He takes hold of one of his swords and turns it in his hands, watching the light of the lamp beside him dance across the edge of the blade. It’s slow, but his brain begins assessing the situation.

She never turns down jobs that remind her of her first.

This time, they killed Michael Kramer, a serial rapist, and her first kill was her own father. If Kramer reminded Jade of her _real_ father, not of Sportsmaster…

“Jade….was your mother…?” Dick bites his lip, and only risks a quick glance at her downturned face.

“She couldn’t bear to give me up.” Jade speaks so softly it’s almost a whisper. She sounds…sad. More melancholy than he’s ever heard her.

His stomach twists, because it can’t be easy to know that about your family, to know that you are the result of an act of violence. He wonders, for a moment if Artemis knows, and he knows he can’t be sure. She never talked about her family, because she’d never wanted the team to know who they were. She was ashamed of them, he supposed, ashamed of what they had done. Dick only knew because he was Robin. Robin knew everything.

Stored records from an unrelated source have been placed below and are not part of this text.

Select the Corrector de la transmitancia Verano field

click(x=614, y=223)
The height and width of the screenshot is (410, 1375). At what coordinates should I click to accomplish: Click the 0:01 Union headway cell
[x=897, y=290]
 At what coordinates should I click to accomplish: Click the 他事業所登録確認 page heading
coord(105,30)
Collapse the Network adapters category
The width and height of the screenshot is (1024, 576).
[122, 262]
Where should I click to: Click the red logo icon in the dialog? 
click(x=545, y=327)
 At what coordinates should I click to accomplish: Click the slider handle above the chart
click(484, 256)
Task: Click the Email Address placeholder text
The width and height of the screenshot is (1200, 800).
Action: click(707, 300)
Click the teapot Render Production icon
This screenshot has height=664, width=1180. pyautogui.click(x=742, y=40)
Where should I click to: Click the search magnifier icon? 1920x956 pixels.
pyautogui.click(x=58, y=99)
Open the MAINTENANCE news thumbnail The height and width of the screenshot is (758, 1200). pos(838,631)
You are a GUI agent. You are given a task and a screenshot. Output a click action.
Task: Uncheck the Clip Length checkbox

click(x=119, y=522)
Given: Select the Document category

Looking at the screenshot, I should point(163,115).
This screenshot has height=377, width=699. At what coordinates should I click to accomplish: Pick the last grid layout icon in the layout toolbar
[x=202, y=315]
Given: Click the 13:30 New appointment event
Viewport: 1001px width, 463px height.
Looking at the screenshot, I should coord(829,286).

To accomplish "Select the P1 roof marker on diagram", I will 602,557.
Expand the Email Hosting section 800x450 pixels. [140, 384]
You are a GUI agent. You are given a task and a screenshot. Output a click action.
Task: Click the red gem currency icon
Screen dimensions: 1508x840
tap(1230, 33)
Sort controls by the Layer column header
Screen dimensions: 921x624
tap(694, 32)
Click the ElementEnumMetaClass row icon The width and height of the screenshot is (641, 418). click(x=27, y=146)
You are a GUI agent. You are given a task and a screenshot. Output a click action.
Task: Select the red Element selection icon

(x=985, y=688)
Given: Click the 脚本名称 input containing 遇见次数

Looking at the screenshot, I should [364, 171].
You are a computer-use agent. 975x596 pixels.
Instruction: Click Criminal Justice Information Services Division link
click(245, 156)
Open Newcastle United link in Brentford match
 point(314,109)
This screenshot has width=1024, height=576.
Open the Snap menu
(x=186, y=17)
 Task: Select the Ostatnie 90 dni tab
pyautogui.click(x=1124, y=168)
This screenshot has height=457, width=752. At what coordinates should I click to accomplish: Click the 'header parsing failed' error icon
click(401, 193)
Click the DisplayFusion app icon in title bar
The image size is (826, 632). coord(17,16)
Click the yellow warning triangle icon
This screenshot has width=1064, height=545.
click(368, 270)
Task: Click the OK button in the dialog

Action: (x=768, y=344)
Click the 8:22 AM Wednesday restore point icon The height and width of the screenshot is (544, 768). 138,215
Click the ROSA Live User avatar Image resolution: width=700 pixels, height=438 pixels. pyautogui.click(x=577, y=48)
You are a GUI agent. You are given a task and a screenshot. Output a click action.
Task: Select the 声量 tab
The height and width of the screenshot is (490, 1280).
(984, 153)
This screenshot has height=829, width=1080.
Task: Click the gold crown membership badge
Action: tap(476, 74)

Even when he wasn’t supposed to.

He feels like this revelation should explain a lot about why Jade is the way she is, the way she feels about Lawrence Crock, the fact that she chose murder-for-hire as a career. But he knows that’s not fair. This is only a small facet of who Jade Nyugen is, just as what happened to his family is only a small part of who _he_ is. He tries not to assume, not to put her into a box, the way he did before he knew her the way he does now, which all things considered isn’t very well at all.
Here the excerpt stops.